Stellar Ages: A Code to Infer Properties of Stellar Populations

TL;DR

The paper introduces Stellar Ages, a statistical algorithm that accurately infers stellar population properties like age, metallicity, and extinction from magnitudes, combining individual star analysis with population constraints for improved precision.

Contribution

This work presents a novel framework that simultaneously estimates individual stellar ages and population parameters, enhancing accuracy over previous methods.

Findings

Successfully inferred the age of synthetic stellar populations.

Determined the age and progenitor mass of stars near supernova SN 2004dj.

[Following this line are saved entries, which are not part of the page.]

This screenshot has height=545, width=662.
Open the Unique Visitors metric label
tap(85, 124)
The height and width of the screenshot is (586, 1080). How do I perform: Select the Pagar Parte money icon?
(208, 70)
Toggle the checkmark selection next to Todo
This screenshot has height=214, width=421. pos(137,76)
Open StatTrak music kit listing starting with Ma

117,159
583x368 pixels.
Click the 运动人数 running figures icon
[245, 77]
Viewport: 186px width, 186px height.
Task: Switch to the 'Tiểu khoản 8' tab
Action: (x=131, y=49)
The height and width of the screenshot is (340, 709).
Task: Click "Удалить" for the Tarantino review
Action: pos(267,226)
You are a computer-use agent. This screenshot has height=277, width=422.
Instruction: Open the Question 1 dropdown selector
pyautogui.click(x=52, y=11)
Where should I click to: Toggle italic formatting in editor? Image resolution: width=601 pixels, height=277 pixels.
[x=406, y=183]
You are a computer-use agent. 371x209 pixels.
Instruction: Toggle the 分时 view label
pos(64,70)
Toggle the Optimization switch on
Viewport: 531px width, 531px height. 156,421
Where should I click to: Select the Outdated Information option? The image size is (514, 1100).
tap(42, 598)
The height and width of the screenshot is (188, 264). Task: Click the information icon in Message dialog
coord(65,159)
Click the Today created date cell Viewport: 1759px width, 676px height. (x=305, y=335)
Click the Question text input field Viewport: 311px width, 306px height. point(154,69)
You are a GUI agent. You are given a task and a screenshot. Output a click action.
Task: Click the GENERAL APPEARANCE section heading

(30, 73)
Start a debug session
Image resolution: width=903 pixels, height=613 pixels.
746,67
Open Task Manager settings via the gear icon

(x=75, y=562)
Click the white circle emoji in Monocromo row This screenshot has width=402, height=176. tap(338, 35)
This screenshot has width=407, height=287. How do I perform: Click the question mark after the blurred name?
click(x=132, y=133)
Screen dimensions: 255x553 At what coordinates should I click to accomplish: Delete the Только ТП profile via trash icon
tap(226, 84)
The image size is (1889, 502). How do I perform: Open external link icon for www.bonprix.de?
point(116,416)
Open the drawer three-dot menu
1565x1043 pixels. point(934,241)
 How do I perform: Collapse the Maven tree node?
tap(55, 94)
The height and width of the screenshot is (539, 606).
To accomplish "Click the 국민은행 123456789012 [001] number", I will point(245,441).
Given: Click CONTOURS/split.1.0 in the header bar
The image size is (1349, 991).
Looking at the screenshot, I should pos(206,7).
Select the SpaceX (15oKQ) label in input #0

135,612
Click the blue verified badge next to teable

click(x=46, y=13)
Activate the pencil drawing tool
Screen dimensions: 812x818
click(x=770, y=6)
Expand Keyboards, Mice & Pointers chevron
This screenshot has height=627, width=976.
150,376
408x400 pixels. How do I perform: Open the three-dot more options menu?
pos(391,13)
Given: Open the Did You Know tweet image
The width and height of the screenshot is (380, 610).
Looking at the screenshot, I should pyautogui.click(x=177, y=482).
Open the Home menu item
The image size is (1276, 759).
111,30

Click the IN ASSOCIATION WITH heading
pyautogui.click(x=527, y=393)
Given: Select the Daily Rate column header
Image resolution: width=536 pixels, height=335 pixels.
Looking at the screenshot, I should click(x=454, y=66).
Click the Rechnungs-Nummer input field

Achieved median age estimate of log10(Age/yr)=7.19 with uncertainties.

Abstract

We present a novel statistical algorithm, Stellar Ages, which currently infers the age, metallicity, and extinction posterior distributions of stellar populations from their magnitudes. While this paper focuses on these parameters, the framework is readily adaptable to include additional properties, such as rotation, in future work. Historical age-dating techniques either model individual stars or populations of stars, often sacrificing population context or precision for individual estimates. Stellar Ages does both, combining the strengths of these approaches to provide precise individual ages for stars while leveraging population-level constraints. We verify the algorithm's capabilities by determining the age of synthetic stellar populations and actual stellar populations surrounding a nearby supernova, SN 2004dj. In addition to inferring an age, we infer a progenitor mass consistent with direct observations of the precursor star. The median age inferred from the brightest nearby stars is $\log_{10}$(Age/yr) = $7.19^{+0.10}_{-0.13}$, and its corresponding progenitor mass is $13.95^{+3.33}_{-1.96}$ $\text{M}_{\odot}$.